Looks like GOP leaders aren't seeing what I saw in Republican lawyer Joseph Cao's triumph over corrupt incumbent Bill Jefferson -- namely, that it was essentially a fluke victory facilitated by Jefferson's penchant for keeping bribe money on ice. Ryan Grim finds Minority Leader John Boehner extrapolating boldly out from Cao's victory in a memo to House Republicans entitled "The Future Is Cao":

The Cao victory is a symbol of our future. In the two years ahead, House Republicans will demonstrate our commitment to reform by holding ourselves to the highest possible ethical standard ... Just days before the Cao win, Speaker Pelosi declared she "does not foresee" a change in the current leadership of the Ways & Means Committee, whose chairman [Charlie Rangel] faces questions about potential abuses of tax laws and House rules.

Today, Cao, tomorrow, the world!

But really, I just doubt how immediately susceptible the Democratic majority will be to corruption attacks from the GOP. It takes a while for the kind of reputation Tom DeLay and Duke Cunningham bestowed on the GOP to dissipate.
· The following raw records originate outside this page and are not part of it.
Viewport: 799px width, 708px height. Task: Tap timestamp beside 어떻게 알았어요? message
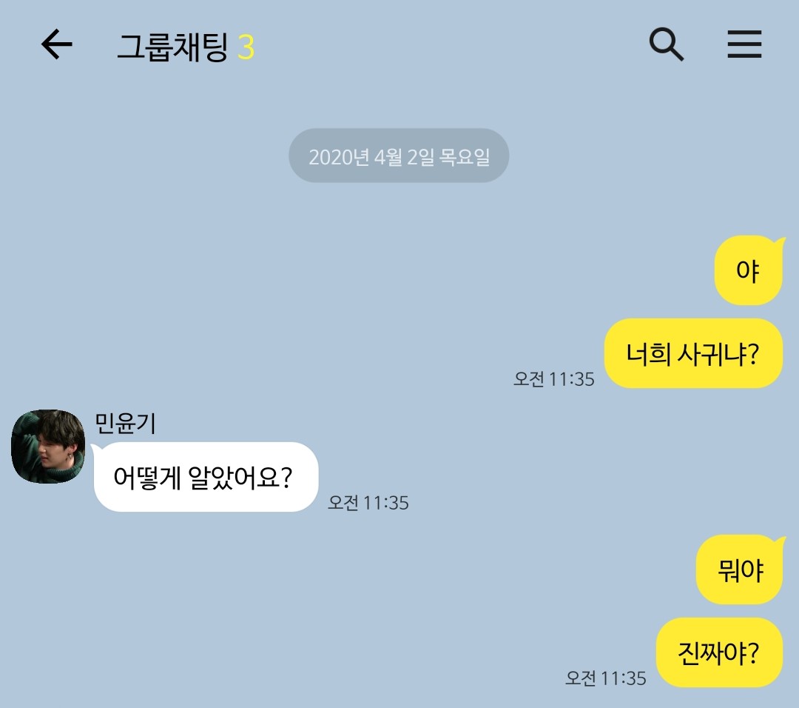368,502
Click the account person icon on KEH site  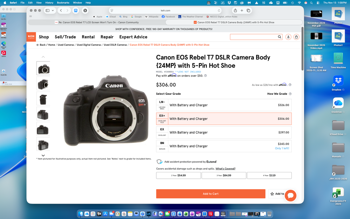click(288, 37)
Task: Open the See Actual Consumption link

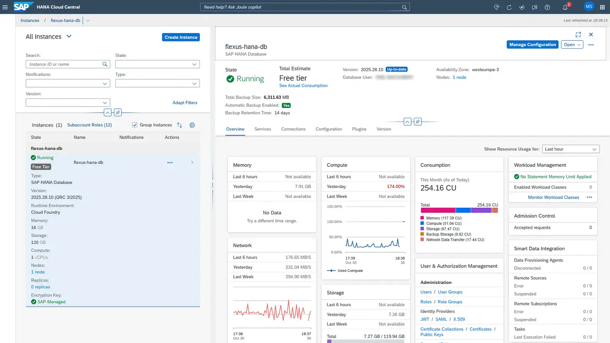Action: 303,86
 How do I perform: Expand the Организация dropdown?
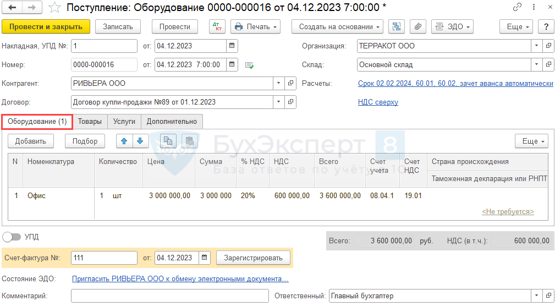coord(536,46)
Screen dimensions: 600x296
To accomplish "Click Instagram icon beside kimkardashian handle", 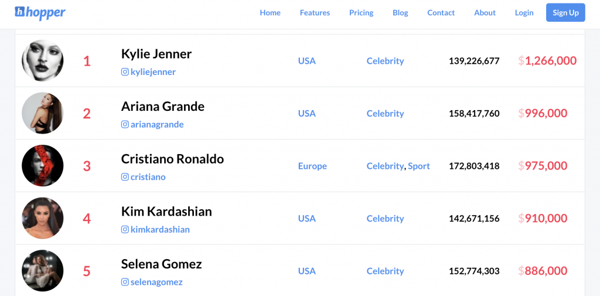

The strategy feels anachronistic, too -- like trying to graft the strategy that worked for the Democrats in '06 onto a different political moment. The House Republicans already tried to play the Rangel angle this past cycle, to no particular effect. Now, Rangel certainly is not American ruling class's most angelic figure, but in the midst of a huge financial meltdown, he's far from the most dangerous, either.

P.S. Commenter ratnerstar, you're famous!